So many variables come into play when planing for an event. It can feel overwhelming and the closer the event gets the more you second guess your planing decisions. Some of the variables that can alter your planning include:
- Event size
- Number of other vendors
- Event foods served
- Type of event
- Other vendor prices
- Event commissions
- Event rent
- Location of set up
I get emails almost daily asking; Ben, I’m doing such and such and there are xxxxx many people coming, what is a good “rule of thumb” percentage to use in factoring my potential volume? For every event there could be a different number. I have done articles on events in the past and nothing has really changed.
Due to the many variables, events are an educated guess at best. Even if you work an event every year, the numbers can change with one change in the variables above.
Below I will share my fail safe plan, it’s simple and effective.
Events can make bring you huge profits or they can be a bust, heck some can even fall in between. My advice is to avoid the big events until you have some experience with smaller ones. This will eliminate the odds that you take a big loss. Thunderdogs does events and he did a guest article for the LearnHotDogs blog once. It is full of some great info that can help with your decisions.

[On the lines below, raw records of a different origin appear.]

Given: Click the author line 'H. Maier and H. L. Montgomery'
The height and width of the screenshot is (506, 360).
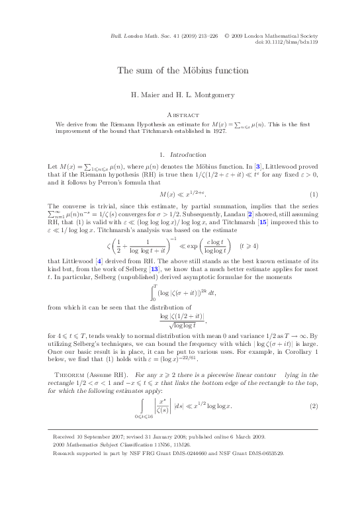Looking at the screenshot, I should click(179, 95).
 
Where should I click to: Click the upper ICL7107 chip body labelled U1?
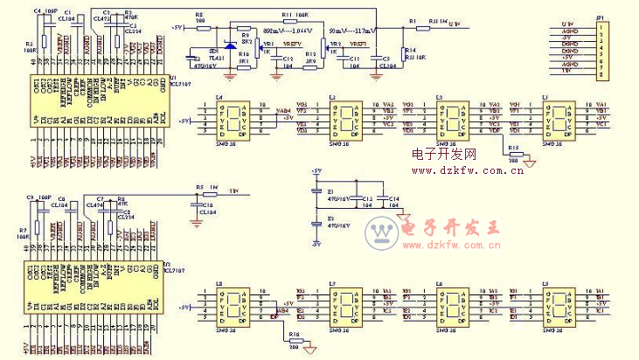click(x=95, y=97)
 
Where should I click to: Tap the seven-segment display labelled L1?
click(x=560, y=119)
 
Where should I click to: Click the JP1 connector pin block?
click(x=601, y=50)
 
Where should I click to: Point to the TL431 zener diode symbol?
click(x=229, y=45)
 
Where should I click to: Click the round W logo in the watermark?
click(x=381, y=231)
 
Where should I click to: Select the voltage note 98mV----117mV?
click(x=353, y=31)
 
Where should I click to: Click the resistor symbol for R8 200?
click(x=203, y=27)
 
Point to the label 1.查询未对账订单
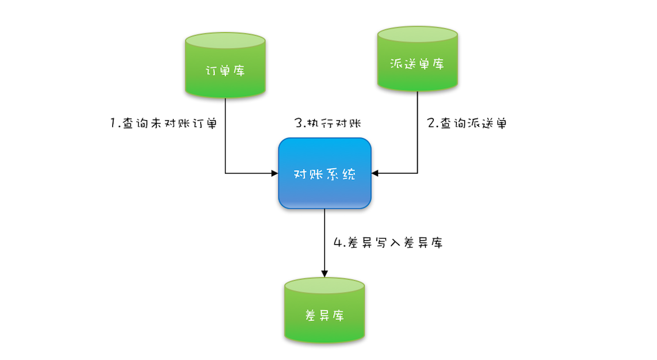163,123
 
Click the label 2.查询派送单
467,123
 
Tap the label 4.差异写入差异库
388,243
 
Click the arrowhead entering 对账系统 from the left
274,173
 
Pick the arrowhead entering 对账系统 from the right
376,173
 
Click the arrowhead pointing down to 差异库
324,273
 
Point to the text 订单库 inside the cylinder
225,71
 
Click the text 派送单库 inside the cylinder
418,63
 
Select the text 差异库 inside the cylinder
324,316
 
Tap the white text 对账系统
324,174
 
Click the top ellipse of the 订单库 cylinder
225,41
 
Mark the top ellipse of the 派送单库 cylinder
418,34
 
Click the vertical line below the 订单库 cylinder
225,135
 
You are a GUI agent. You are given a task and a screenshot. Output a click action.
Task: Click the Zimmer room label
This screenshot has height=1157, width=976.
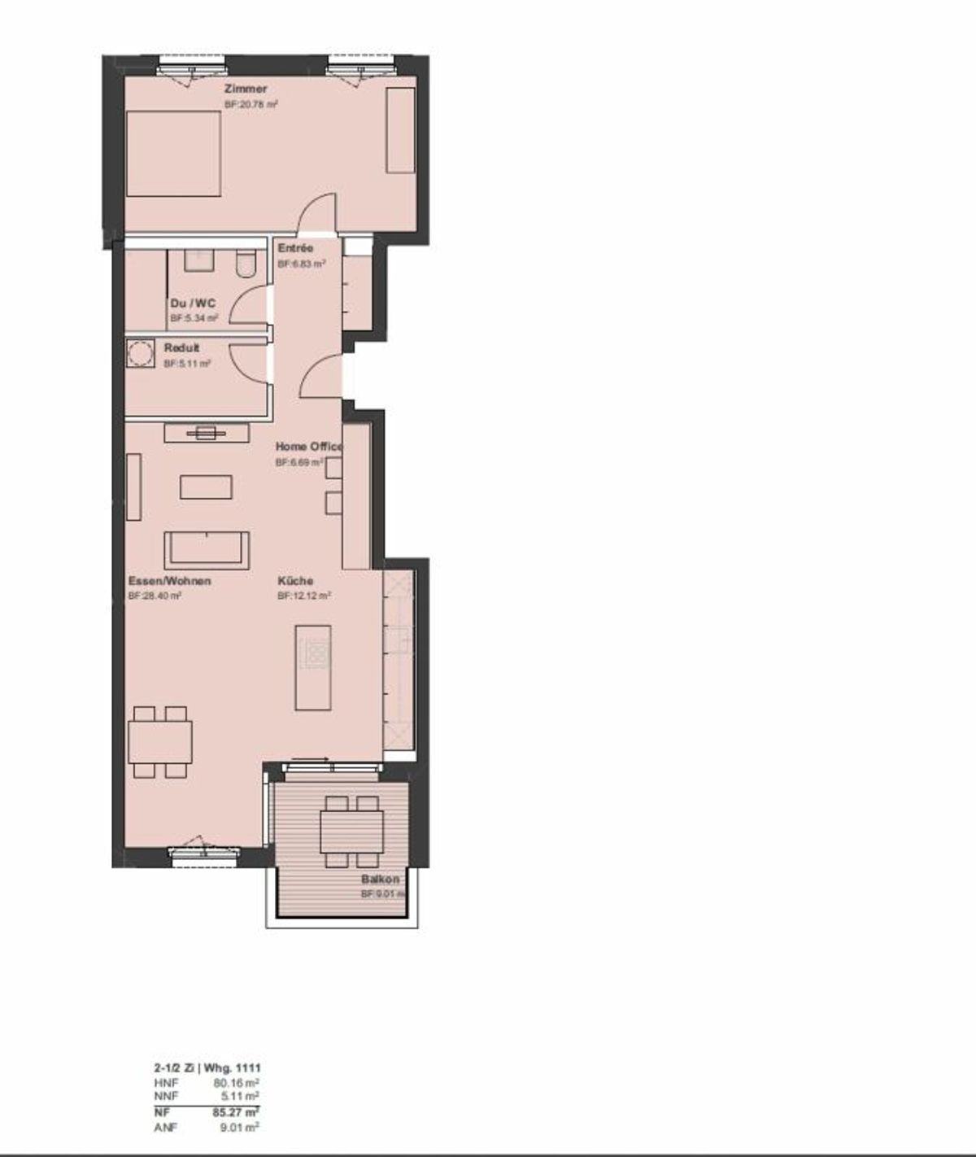[245, 89]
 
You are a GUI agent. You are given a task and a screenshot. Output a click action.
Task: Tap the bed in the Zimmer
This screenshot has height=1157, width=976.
[174, 154]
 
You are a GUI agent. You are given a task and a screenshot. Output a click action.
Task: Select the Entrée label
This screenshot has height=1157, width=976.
[294, 248]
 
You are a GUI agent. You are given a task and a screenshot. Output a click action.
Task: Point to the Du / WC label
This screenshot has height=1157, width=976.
[193, 303]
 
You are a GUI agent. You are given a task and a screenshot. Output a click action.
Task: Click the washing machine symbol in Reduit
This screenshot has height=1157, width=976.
[140, 353]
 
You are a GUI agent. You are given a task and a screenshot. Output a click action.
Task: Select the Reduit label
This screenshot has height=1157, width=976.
[181, 348]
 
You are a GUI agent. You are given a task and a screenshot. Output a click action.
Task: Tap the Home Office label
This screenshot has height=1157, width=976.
[309, 447]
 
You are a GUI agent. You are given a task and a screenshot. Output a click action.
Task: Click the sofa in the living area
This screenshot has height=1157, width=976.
[207, 549]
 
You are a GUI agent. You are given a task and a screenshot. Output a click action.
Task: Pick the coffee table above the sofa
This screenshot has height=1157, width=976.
[206, 487]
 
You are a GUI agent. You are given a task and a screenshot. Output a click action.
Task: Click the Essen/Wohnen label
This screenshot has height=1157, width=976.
[170, 581]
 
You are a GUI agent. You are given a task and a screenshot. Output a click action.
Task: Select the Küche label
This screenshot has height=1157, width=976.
[295, 581]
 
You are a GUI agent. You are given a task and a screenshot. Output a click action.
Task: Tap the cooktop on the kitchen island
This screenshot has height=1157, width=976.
[314, 652]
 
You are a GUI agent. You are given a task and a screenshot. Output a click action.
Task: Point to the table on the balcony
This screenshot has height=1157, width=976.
[351, 832]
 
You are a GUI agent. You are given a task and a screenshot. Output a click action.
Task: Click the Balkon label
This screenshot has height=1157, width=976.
[381, 880]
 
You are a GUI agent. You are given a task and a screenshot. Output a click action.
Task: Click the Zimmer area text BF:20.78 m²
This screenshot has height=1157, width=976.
[252, 104]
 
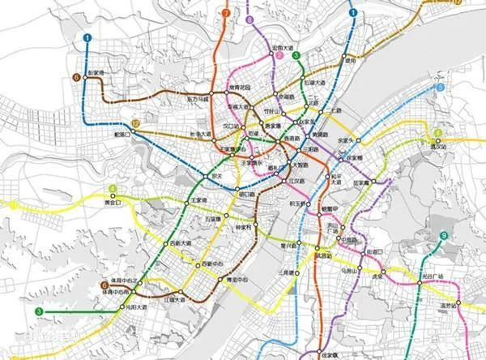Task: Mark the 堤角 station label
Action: point(349,60)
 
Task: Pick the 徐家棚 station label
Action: point(354,156)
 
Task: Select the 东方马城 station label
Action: point(199,99)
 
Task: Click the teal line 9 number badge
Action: point(443,236)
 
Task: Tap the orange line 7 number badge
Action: point(225,14)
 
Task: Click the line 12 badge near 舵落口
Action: point(136,122)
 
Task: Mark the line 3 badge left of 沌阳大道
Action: point(38,311)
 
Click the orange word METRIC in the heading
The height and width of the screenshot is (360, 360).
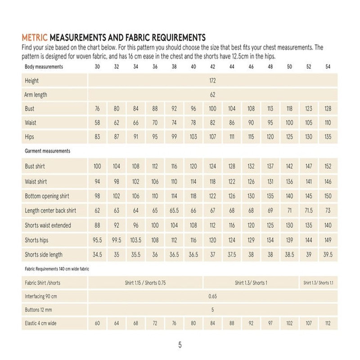(35, 37)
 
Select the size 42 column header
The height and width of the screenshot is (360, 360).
(212, 67)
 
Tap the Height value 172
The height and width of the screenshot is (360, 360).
(212, 81)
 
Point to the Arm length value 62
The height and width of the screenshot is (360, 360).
(212, 95)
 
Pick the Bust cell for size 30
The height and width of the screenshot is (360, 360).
(97, 109)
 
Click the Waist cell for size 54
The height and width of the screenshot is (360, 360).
(328, 123)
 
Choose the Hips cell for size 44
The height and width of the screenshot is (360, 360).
(232, 137)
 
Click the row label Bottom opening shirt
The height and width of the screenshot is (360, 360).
(47, 196)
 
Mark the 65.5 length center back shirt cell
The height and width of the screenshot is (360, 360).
(174, 211)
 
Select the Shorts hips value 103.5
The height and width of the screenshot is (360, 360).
(135, 240)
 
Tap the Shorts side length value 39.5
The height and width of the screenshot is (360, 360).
(328, 255)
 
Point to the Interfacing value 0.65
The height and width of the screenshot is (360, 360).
(212, 297)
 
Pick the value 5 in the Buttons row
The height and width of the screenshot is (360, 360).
(212, 310)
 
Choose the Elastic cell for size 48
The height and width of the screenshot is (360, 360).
(270, 323)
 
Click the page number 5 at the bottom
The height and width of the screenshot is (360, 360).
(180, 345)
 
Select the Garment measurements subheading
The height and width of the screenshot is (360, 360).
(47, 151)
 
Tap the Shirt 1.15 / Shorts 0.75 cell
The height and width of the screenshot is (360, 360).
(145, 283)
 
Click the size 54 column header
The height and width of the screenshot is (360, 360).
(328, 67)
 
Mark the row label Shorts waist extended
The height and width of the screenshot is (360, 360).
(48, 225)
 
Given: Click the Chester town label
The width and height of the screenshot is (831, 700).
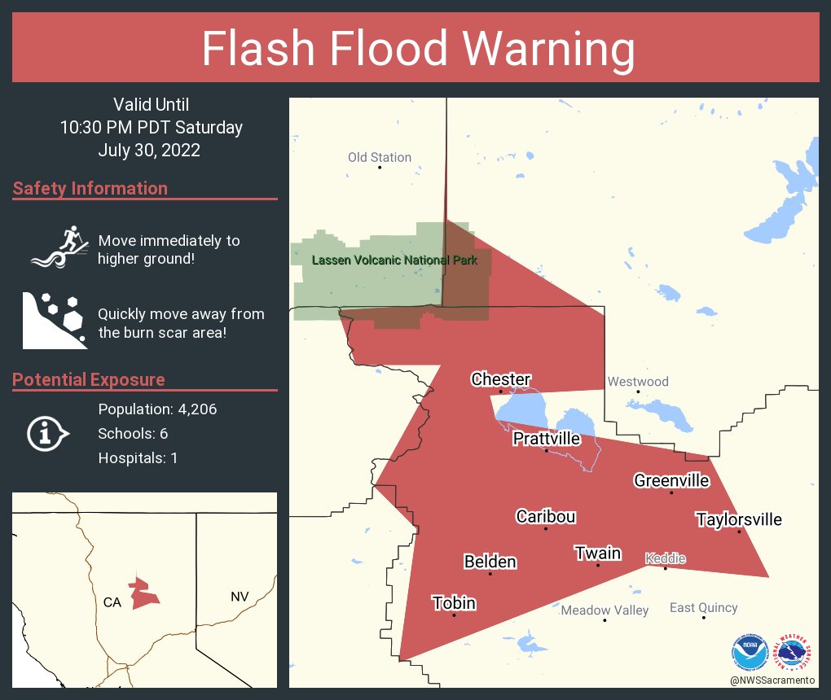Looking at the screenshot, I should (500, 379).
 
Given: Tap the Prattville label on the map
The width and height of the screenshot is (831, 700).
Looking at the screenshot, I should (546, 439).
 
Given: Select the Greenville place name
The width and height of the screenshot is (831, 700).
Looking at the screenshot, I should (671, 480).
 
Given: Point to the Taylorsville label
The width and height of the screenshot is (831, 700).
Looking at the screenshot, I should (738, 519).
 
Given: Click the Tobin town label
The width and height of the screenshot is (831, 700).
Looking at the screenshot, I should (454, 603).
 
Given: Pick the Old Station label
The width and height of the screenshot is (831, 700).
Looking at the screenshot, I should (380, 157).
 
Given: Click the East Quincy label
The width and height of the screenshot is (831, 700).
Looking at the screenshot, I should (703, 607).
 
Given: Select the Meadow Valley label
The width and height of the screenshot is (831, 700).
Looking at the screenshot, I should (605, 610).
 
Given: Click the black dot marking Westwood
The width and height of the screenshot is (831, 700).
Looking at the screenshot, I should (638, 392).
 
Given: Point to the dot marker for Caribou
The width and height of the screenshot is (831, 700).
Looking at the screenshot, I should (545, 529).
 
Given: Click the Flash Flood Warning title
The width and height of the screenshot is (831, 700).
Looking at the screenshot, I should (417, 50).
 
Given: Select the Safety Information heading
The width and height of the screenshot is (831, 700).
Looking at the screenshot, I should (90, 188).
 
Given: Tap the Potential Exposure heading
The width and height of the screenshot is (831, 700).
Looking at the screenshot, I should (89, 379).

Some vendors will say, I figure 3% or others say 1% and still others say 5% of the projected attendance will be your customer. BUT: what if there are 1000 people coming and there are 100 vendors? Odds are those percentages won’t hold any weight.
You can use them to begin formulating an educated guess, but it’s still an educated guess at best.
Common sense approaches are easy but not always that accurate. When I have done events and yes, I did one about 3 weeks ago now, I took the amount of projected attendance; 9,000 and they told me there would be 16 food vendors. I figured they would all be eating so I reduced the number of attendees to 7000 to take in account for the the promoters wishful thinking. Then I figured 1/16 of those would eat with me; 437 End result: the promoter allowed 3 other vendors in that did the same menu as I and I did about half the volume I had expected. So, another variable wreaked havoc on my common sense estimates.
Your location within the event is crucial as well. I was placed in a spot that was horrid. They allowed a late arrival artist to set up in front of me which blocked my stands view from the main traffic. I have seen event coordinators put people near bathrooms or animal exhibits and this can turn your event into a loser. ALWAYS FIND OUT WHERE THEY ARE PUTTING YOU.
Some event coordinators will overbook concessions, without regard to your success, so that they provide more than enough choices for the attendees but this will greatly effect your outcome. Too many vendors will spread the overall sales among too many vendors. Simple, huh?
I want to hear from you.
- Have you done any events?
- What have you learned?
- What would you do differently at the next one?
- What method do you use for determining how much food to prepare and take?
As promised, my simple fail proof method for planning for an event: Take enough product that would be considered a good day if you sold out, let’s say 400 hot dogs. Truth is, you may sell out hours before the event is over, you may have to go home early and count money, you may have missed more money from potential sales, but all in all 400 hot dogs in a day ain’t that bad.
Be sure to read this post from Thunderdog.
Received this letter today from one Mr. Mark Dixon of Dixon’s Dawgs about his event this past weekend.
Follow up from Mark: Things I would do differently? Let me see. First I didn’t have total control of the hamburgers because one of my grills malfunctioned so they ended up on the smoker which I knew nothing about. Since it was the first time we had ventured outside dogs and sausages we probably added too many things at the same time with burgers, barbecue and sides. Keeping everything cold in coolers was difficult. If I had the capital for a larger cooling system and a trailer to haul it all things wouldn’t have been as hard. A great experience though and wonderful music and people. Also I should have done a better job with signage.